Respiratory motion degrades the planned IMPT dose distribution. Four strategies to limit the plan degradation produced by the patient’s respiratory motion were studied using state of the art Monte Carlo simulations. A fast GPU-framework was developed for treatment planning and 4D dose evaluation. Of the four considered strategies, the AIP of the 4DCT along with the WEPL-dependent IGTV filling best capture different patient geometries represented in the 4DCT in one planning CT. This strategy keeps prescription dose levels to the target, while maintaining low dose to OARs. The WEPL strategy is accordingly recommended as a good approach in any case involving collapsing different patient geometries, such as respiratory phases, into a representative construct. Concerning its applicability, the treatment planning system has to be able to handle as many CT volumes as fields in the plan for the generation of the optimization matrices. No other no special requirements are necessary for the IMPT optimization.

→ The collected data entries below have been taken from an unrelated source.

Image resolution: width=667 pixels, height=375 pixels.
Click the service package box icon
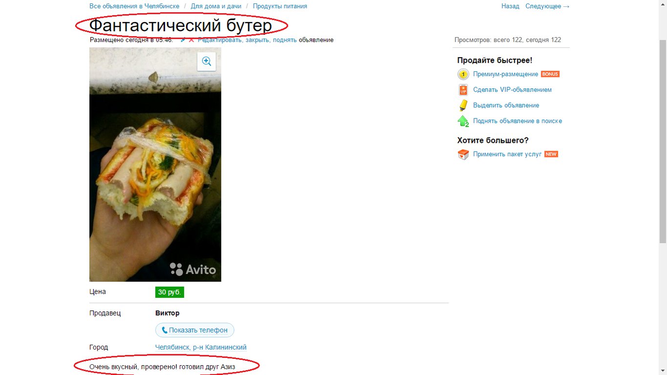click(463, 154)
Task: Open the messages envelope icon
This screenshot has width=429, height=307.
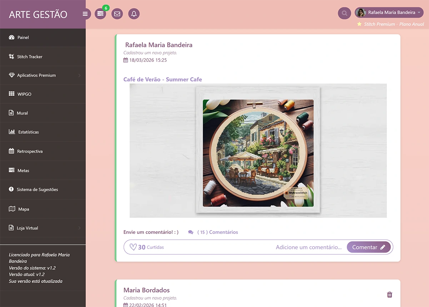Action: point(117,14)
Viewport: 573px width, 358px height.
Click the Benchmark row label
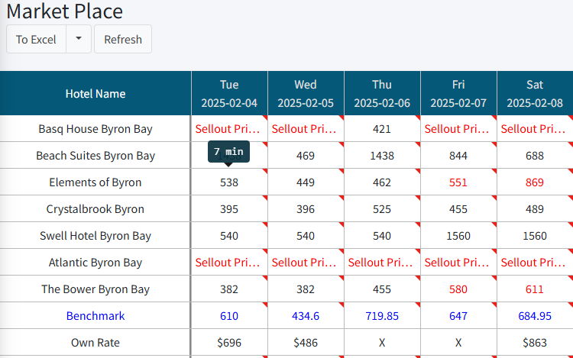(96, 316)
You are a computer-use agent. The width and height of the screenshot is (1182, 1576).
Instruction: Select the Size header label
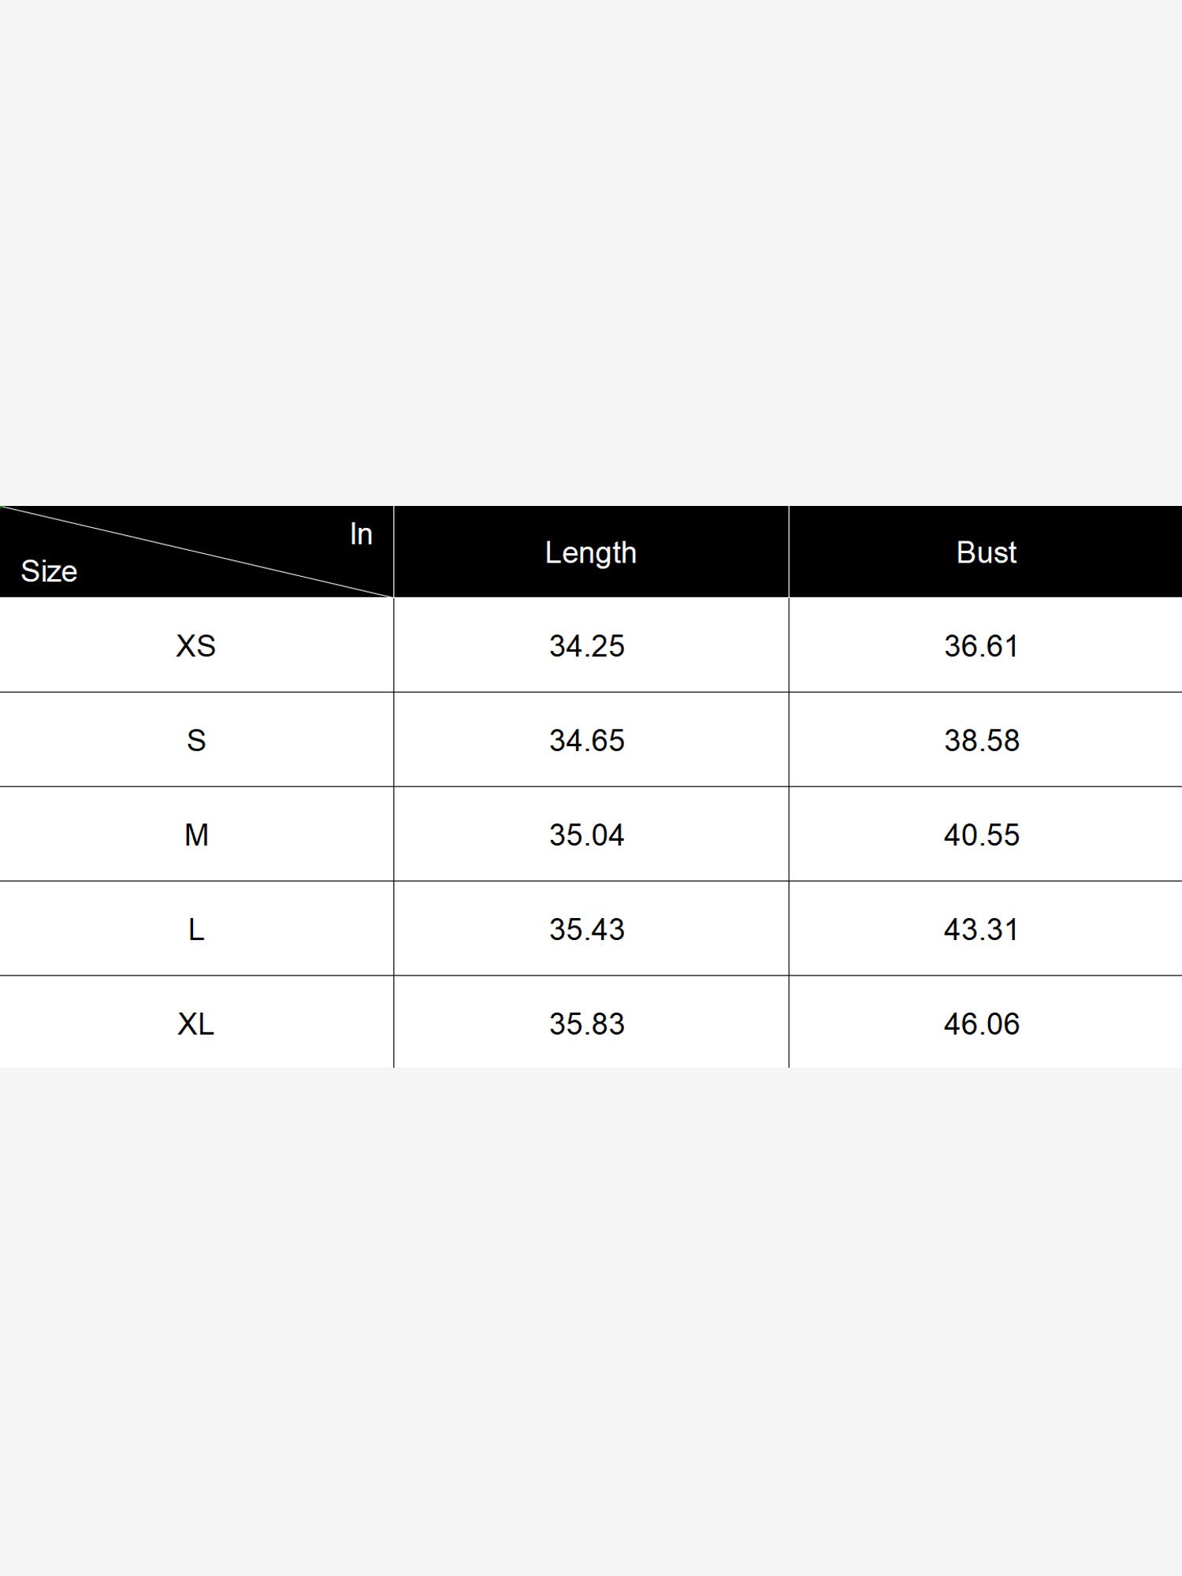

Additionally, we show that it is possible to assess the quality of a treatment plan on 4D geometries on a patient-per-patient basis with high accuracy calculations. Assuming the 4DCT is a representative geometry of the patient’s breathing cycle during delivery, the developed GPU MC framework could be implemented as a treatment plan validation of NSCLC proton therapy.

Acknowledgments

We thank Jan Unkelbach for helping with the application of the optimizer “Opt4D”. This work was supported by NCI U19 CA-21239 “Proton Therapy Research”.